Es una medida cautelar prevista en el artículo 48.3 del Código Penal, que prohíbe cualquier tipo de contacto con la persona protegida:
- Verbal, escrito o visual
- A través de cualquier medio de comunicación (incluidos los telemáticos)
Su incumplimiento está tipificado como delito de quebrantamiento de medida cautelar en el artículo 468 del Código Penal, y puede conllevar:
- Prisión de 6 meses a 1 año, si el autor está privado de libertad
- Multa de 12 a 24 meses, en los demás casos
El caso de Cantabria: publicaciones indirectas, pero dirigidas
En este caso, el acusado publicó dos frases en su estado de WhatsApp, horas después de una discusión con su expareja:
- “Espero que estés mejor que yo porque al final creo que voy a tener que ir al hospital de lo que me duele la puta mano.”
- “¿Puedo pasar a por el paraguas cuando quiera?”
Para la Audiencia Provincial, aunque no hubo un mensaje directo, el contenido era inequívocamente dirigido a su expareja y tenía como fin influir en ella emocionalmente, lo cual vulnera la prohibición de comunicación.
Además, se calificó el delito como continuado, ya que:
- El acusado acudió físicamente al domicilio (violando la prohibición de acercamiento)
- Y posteriormente, colgó frases en su estado de WhatsApp dirigidas a ella
Aquí está el principal punto de debate jurídico.

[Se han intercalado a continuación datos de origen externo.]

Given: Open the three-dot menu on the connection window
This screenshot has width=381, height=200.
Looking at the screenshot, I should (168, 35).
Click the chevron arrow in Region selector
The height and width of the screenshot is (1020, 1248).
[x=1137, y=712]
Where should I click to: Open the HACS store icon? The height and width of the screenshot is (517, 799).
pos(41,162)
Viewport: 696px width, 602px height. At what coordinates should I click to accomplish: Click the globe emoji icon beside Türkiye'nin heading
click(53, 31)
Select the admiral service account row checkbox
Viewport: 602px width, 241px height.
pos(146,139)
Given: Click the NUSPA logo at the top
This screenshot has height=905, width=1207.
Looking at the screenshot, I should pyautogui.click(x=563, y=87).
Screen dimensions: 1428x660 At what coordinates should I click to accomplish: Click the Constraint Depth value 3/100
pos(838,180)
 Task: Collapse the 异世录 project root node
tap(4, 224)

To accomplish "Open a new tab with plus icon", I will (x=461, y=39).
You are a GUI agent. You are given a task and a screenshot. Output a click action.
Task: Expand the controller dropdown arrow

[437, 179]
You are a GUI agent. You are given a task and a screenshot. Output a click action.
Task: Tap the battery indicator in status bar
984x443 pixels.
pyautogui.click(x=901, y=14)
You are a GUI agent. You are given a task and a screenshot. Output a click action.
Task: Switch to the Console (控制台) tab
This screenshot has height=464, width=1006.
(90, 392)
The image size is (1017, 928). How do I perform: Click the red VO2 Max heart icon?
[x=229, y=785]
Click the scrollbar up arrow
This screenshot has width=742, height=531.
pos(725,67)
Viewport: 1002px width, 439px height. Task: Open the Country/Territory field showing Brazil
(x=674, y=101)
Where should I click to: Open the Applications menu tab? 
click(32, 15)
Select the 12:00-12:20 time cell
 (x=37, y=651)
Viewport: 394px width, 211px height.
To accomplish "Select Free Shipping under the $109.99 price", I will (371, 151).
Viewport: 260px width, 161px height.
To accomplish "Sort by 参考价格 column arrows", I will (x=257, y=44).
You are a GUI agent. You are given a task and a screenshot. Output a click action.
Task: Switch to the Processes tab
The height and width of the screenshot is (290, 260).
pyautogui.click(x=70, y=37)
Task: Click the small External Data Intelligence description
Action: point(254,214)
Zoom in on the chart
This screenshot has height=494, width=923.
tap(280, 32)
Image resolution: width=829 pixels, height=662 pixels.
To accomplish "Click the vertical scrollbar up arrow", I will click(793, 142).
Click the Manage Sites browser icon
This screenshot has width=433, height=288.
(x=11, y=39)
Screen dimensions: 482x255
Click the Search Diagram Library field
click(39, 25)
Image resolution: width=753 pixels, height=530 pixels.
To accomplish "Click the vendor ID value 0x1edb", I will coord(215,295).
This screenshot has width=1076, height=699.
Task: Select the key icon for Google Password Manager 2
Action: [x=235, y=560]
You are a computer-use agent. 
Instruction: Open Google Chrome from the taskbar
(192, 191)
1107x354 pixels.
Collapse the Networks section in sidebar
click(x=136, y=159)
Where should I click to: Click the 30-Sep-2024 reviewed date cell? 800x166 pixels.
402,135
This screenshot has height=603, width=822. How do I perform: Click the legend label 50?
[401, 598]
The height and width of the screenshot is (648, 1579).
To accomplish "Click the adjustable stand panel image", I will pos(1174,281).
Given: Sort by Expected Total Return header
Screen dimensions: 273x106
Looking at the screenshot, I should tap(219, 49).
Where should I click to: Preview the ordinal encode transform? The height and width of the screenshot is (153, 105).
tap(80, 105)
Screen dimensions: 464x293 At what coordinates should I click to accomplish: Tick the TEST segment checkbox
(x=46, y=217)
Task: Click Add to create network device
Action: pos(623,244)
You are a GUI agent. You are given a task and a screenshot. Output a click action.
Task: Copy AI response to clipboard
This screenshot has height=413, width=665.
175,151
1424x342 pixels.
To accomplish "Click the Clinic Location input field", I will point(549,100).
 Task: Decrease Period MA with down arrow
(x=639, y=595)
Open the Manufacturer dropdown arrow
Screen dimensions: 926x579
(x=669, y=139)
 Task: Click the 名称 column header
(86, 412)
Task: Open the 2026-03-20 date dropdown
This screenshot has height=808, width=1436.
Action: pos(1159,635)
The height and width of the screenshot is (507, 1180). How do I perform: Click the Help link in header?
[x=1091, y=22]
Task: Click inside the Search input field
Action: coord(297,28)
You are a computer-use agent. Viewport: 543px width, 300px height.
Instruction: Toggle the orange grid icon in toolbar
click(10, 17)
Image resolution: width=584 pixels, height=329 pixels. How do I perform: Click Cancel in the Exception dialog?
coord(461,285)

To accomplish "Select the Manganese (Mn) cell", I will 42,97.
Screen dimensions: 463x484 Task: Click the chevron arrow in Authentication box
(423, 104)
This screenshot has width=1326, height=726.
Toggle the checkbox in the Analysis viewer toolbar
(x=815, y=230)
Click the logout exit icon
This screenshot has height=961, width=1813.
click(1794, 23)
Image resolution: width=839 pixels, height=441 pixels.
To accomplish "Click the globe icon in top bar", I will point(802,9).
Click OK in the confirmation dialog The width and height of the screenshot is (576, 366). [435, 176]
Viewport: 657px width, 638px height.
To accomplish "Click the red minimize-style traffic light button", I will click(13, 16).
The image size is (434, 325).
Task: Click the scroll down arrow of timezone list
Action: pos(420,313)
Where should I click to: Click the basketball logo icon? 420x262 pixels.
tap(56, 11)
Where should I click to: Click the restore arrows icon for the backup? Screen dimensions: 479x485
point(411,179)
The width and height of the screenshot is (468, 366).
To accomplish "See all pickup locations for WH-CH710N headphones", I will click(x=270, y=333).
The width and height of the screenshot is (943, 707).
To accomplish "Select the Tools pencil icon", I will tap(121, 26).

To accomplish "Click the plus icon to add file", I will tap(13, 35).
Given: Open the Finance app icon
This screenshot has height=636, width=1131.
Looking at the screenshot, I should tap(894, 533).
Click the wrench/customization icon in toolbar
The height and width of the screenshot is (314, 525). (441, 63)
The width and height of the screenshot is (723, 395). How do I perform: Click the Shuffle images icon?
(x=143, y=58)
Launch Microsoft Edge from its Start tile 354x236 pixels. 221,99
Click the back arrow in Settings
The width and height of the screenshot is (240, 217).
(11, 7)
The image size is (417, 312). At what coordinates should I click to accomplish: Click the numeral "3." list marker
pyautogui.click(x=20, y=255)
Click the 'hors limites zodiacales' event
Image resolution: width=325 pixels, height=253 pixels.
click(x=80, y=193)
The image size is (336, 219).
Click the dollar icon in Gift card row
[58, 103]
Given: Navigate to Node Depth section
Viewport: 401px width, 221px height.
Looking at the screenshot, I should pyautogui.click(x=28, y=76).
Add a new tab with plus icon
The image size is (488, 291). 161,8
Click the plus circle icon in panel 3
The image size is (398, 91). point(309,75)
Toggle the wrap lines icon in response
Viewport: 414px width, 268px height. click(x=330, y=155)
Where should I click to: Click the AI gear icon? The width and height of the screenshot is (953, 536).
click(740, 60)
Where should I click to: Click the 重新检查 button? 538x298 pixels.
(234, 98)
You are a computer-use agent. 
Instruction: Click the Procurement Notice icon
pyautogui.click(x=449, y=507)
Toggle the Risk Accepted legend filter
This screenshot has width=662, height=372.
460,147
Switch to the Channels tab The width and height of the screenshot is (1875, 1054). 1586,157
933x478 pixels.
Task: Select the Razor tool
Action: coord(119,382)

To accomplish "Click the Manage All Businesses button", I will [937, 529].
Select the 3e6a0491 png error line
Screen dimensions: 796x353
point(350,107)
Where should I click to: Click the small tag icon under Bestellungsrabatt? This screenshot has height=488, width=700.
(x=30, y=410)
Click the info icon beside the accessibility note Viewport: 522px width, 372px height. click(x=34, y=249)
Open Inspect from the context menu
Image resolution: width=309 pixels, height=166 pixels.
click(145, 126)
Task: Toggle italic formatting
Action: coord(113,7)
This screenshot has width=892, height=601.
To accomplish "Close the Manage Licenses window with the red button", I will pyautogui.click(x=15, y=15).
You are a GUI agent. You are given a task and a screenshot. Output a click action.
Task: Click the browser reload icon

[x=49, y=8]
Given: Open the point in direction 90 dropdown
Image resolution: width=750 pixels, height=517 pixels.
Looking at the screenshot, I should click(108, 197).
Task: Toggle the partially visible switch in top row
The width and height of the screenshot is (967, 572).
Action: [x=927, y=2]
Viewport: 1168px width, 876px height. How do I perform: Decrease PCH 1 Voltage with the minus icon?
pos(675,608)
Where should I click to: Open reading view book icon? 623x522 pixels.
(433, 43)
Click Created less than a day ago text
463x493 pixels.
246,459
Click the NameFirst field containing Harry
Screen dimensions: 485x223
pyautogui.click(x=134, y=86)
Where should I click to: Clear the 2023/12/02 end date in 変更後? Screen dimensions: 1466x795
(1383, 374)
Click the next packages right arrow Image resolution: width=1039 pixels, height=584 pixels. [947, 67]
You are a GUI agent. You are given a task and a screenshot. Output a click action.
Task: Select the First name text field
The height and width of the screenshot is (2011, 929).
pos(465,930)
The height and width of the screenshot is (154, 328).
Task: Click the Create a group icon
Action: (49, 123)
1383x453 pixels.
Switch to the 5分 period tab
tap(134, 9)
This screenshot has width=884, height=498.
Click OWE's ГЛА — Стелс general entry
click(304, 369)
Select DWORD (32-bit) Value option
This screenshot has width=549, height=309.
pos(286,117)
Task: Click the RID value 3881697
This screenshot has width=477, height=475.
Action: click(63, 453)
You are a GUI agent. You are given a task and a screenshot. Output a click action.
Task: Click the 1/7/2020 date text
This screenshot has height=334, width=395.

Según Fran Peláez, abogado especializado en delitos informáticos:
“El uso de WhatsApp o redes sociales no puede servir de escudo para esconder mensajes dirigidos a la persona protegida.”
Sin embargo, algunas Audiencias Provinciales han dictado sentencias absolutorias cuando consideran que no hay una comunicación directa e intencionada, por ejemplo:
- Publicaciones generales en redes
- Estados o historias sin mención directa ni alusión clara a la víctima
Este caso confirma una tendencia judicial cada vez más estricta: cualquier mensaje o publicación en redes sociales que pueda interpretarse como dirigido a la víctima, aunque no sea un mensaje privado, puede ser considerado como quebrantamiento de una orden de comunicación.
📌 Recomendación legal: Si existe una orden de alejamiento o prohibición de comunicación, es esencial evitar cualquier alusión, directa o indirecta, a la persona protegida en redes sociales o medios digitales. Las consecuencias pueden ser graves y penales, incluso si el contenido no se envía directamente.